Wayne County is stepping in and says it is going to clean up the mess, which has been sitting abandoned for three years.
Dozens of broken down and empty mobile homes lay alongside cars that have not moved in years.
"With two little ones running around, you don't know who could be going in and out of them at nighttime," says neighbor Tamara Akers. "And with little ones, you don't know if they can get over there or not."
Thirty families used to live in the mobile home park, but it is a ghost town today. In a few months all of the leftover debris is supposed to be gone. Wayne County is paying $160,000 to clear the land. The federal and the state governments will eventually pay it back with flood relocation funds.
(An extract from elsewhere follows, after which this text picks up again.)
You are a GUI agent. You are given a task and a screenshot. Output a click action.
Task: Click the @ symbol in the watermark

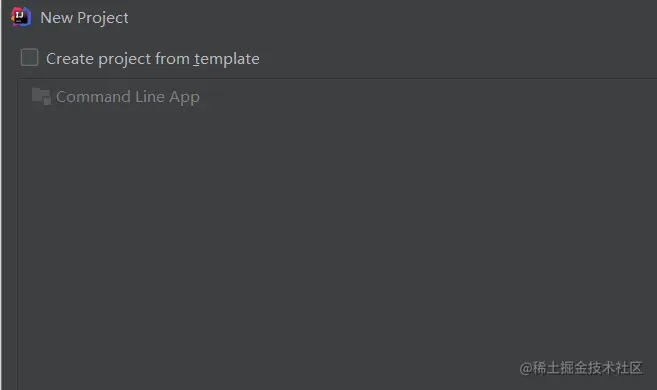coord(525,368)
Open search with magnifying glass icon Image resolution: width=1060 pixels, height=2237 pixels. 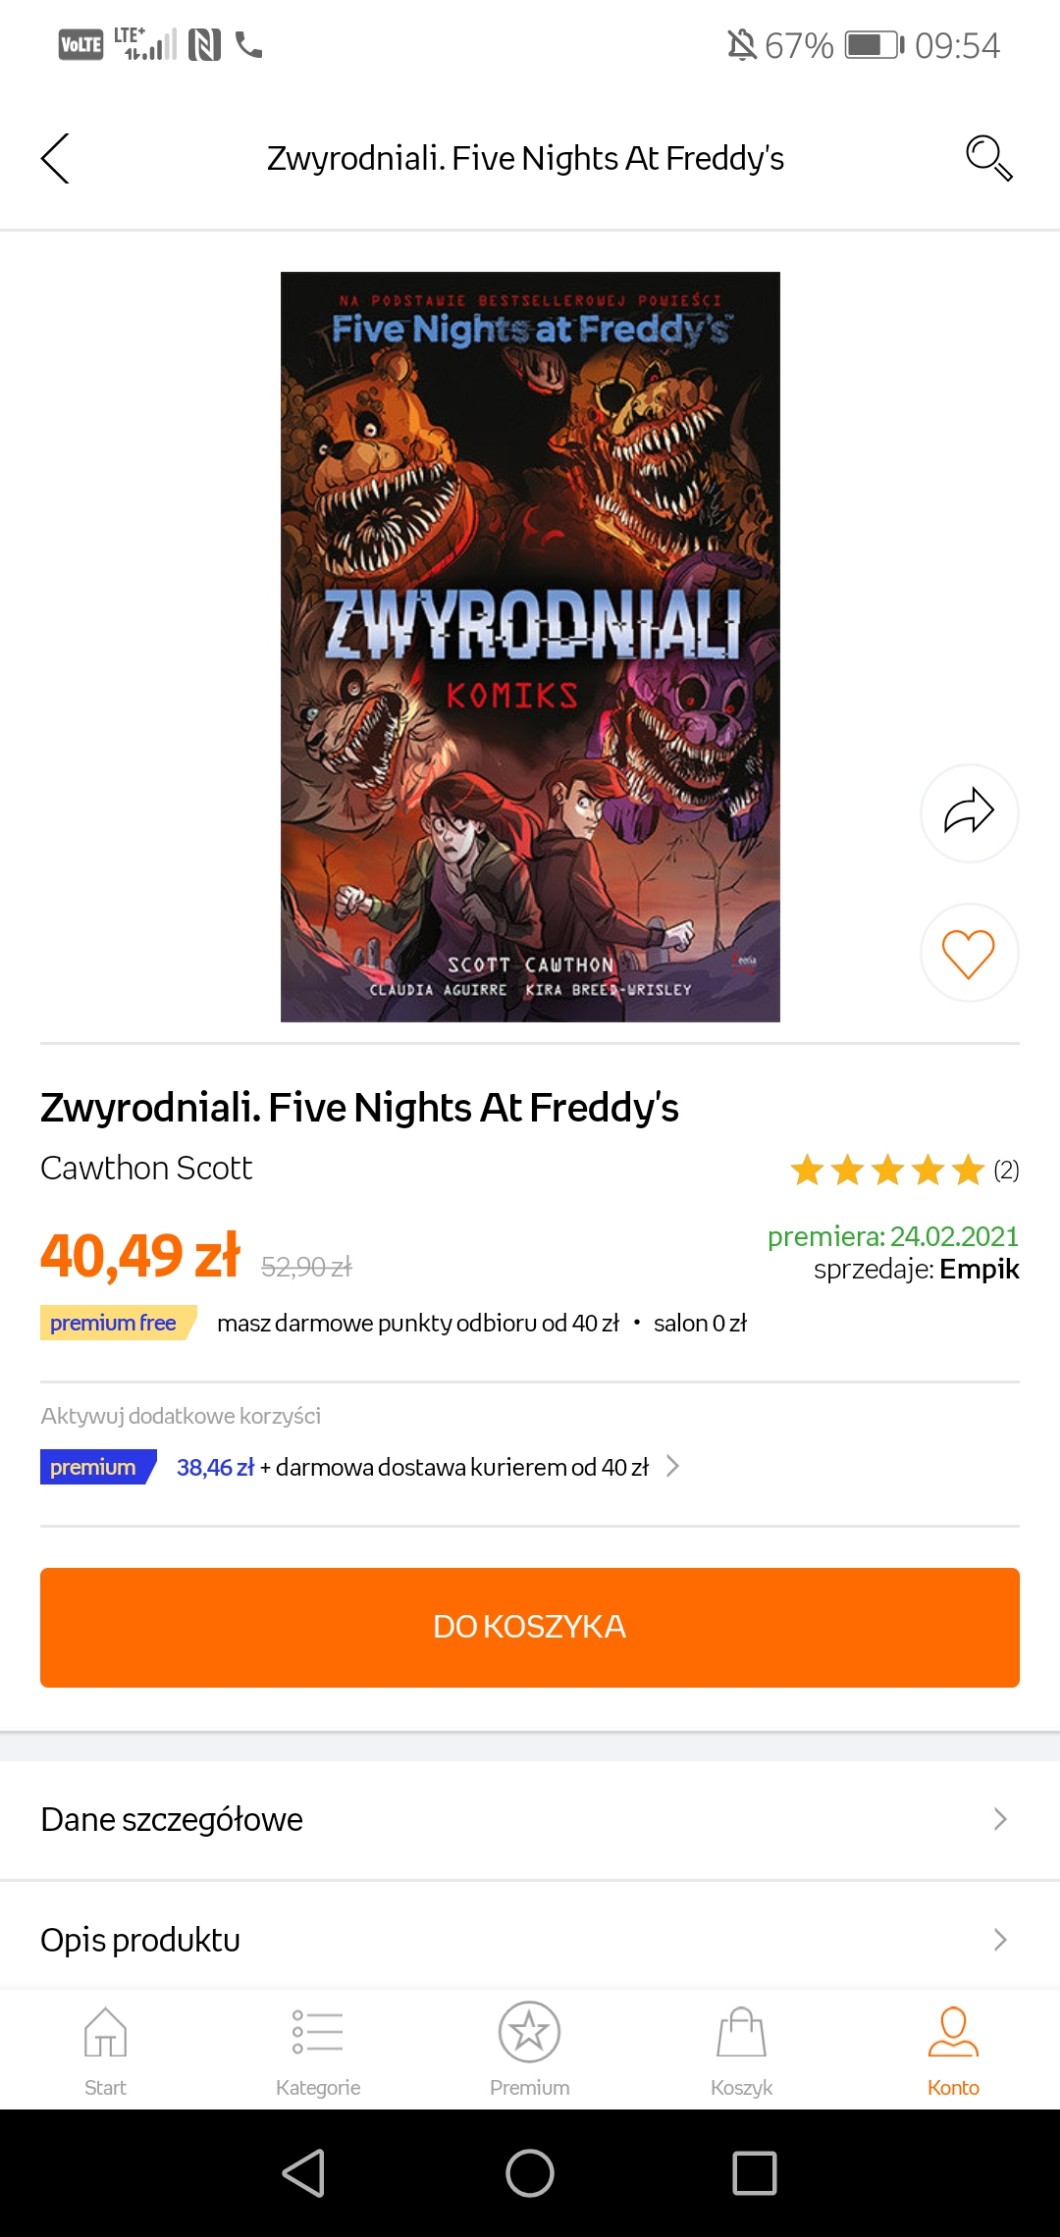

"And as a result of that, we are trying to clear out as much of that as we can," says Connie Price, planning director for Wayne County, "so the next time there is a flood, these people can be out of harms way."
Good-riddens say the people who live nearby. They have watched as the leftover homes turned into magnets for stray animals and other things that move around in the dark.
"Sometimes at night I get scared because you can see some of the houses move, and it just scares me," says neighbor Amanda Wilson.
"You can find dead racoons, dogs and cats in these old trailers," says neighbor Laura Guy. "I mean all it is just wasted land."
The county says it will open up some of the mobile homes to metal scrap dealers who can come in and try to make a little money. What they do not want to see, are people trying to use the mobile homes as a primary or secondary home.